We’re no strangers to the power of sweat when it comes to detoxing, but were curious to learn more about why infrared saunas in particular are cited as being so effective (to the extent that there are sweat-based infrared studios popping up around the country). Curious, we asked Dr. Junger a few questions about how they work, and where to find the best ones.
Why are saunas so powerful?
Sweating inside a heated space has transcended time and many cultures: From Roman times, to the Ancient Greeks and Russians, as well as the Native Americans who had sweat lodges, the benefits of sweating have been known to mankind. The skin is our largest organ, and sweat is one of the major elimination channels for toxins.
“There are clinics in Germany that create hyperthermia during chemotherapy to reduce the dose of medications needed by making the cancer cells more susceptible.”

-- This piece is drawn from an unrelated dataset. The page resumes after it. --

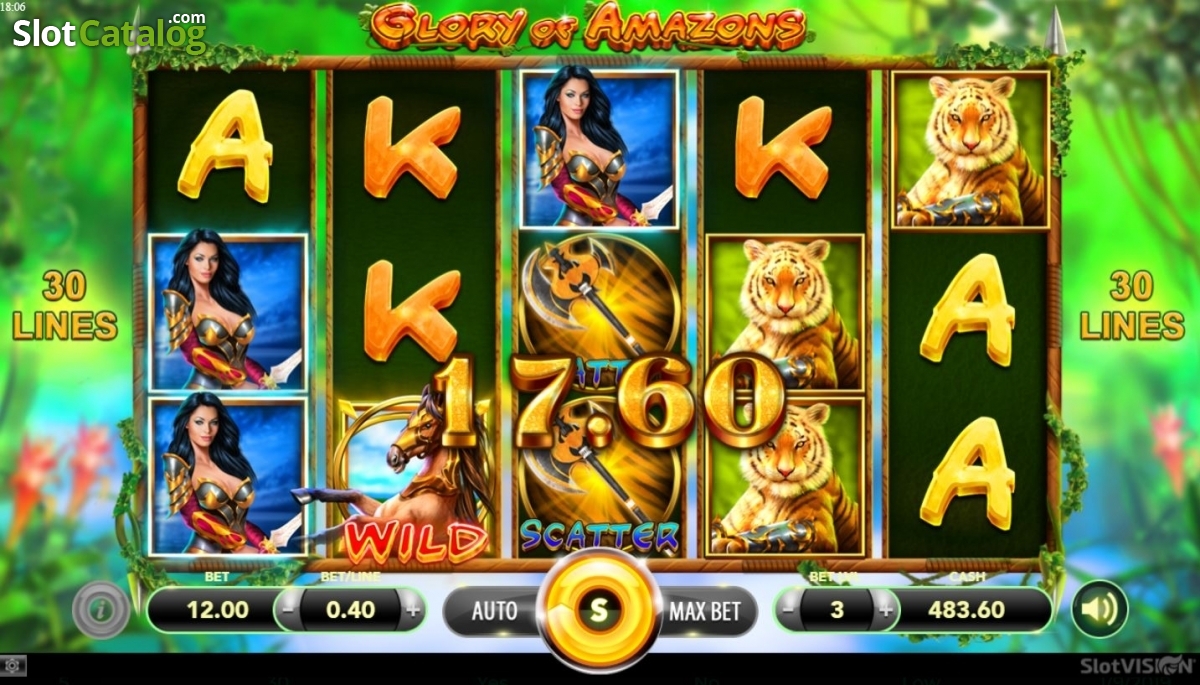Click the tiger symbol in the top-right reel
Image resolution: width=1200 pixels, height=685 pixels.
970,150
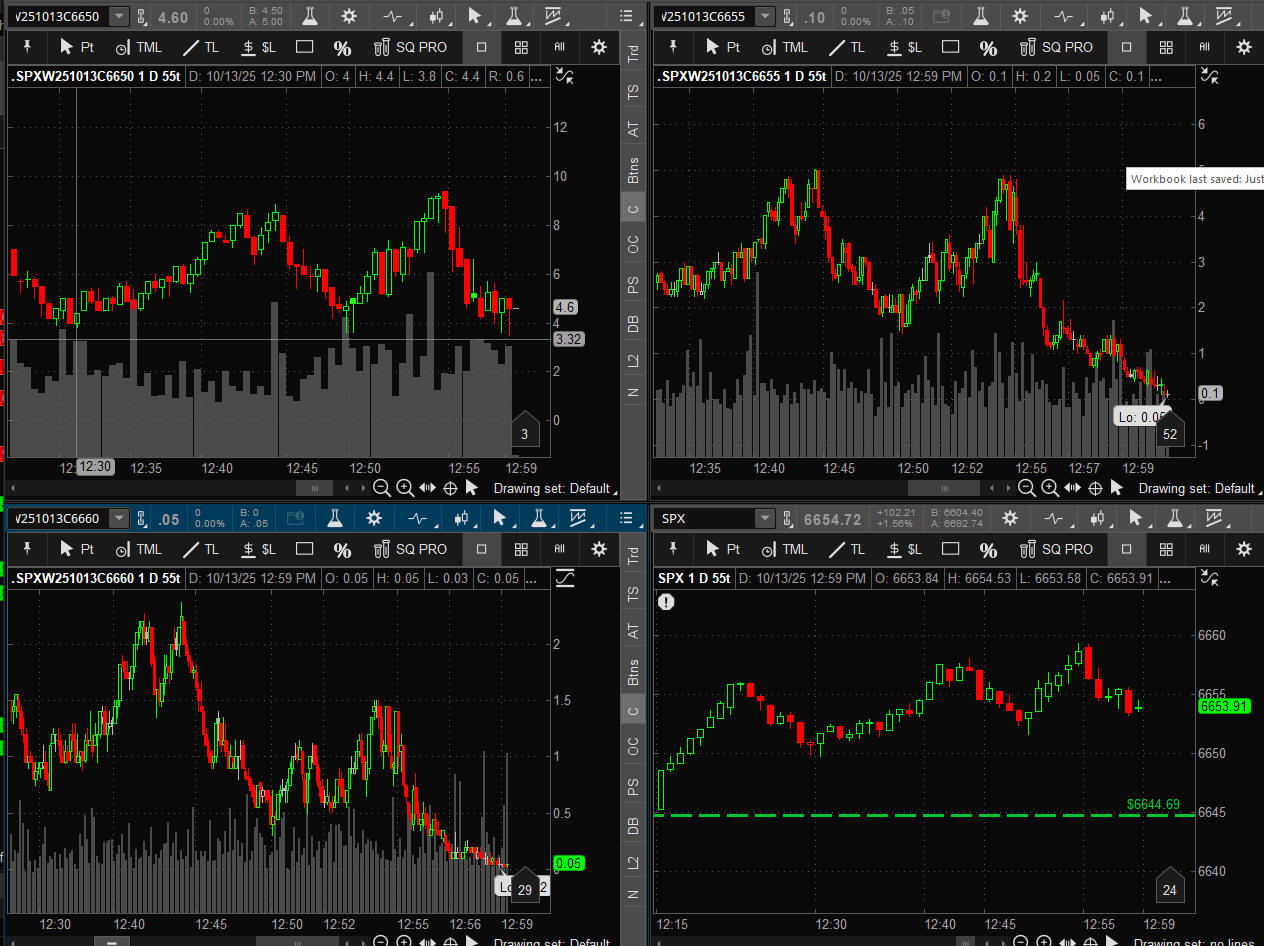
Task: Open the Drawing set: Default menu under the C6655 chart
Action: (1198, 488)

In fact, a fever is the way our body creates the conditions for the immune system to perform better. Interestingly, there are clinics in Germany that create hyperthermia during chemotherapy to reduce the dose of medications needed by making the cancer cells more susceptible. This same effect happens (on a less extreme level) during a sauna session: By sweating one activates and intensifies the elimination of toxins. Infrared heat yields additional benefits in a significant way: Beyond the incredible relaxation effect it has on people—it has been shown that endorphin levels increase after a sauna session—it’s proven to be beneficial for musculoskeletal ailments, heavy metal detoxification, increased blood flow, and boosting the immune system’s cell activity.
Why is an infrared sauna even better than a regular one?
The infrared band in the spectrum of light is the one that we perceive as heat. It makes the body sweat at lower temperatures than the ones needed for regular convection heated saunas, so people tolerate it better. Because IR penetrates deeper—up to three inches—it mobilizes and burns fat, which not only helps with weight loss but with detoxification as well, since many of the toxins we absorb are surrounded and trapped by fat. Infrared saunas are also smaller and easier to install than regular saunas, and are more affordable.
“Because IR penetrates deeper—up to three inches—it mobilizes and burns fat, which not only helps with weight loss but with detoxification as well, since many of the toxins we absorb are surrounded and trapped by fat.”
How frequently should we use an infrared sauna—and for how long?
I try to get in the sauna every day until I break a sweat. This need be no longer than 15 minutes. Longer sessions of 30 minutes, 3-4 times a week are also a great plan. But in general, do it as often as you can.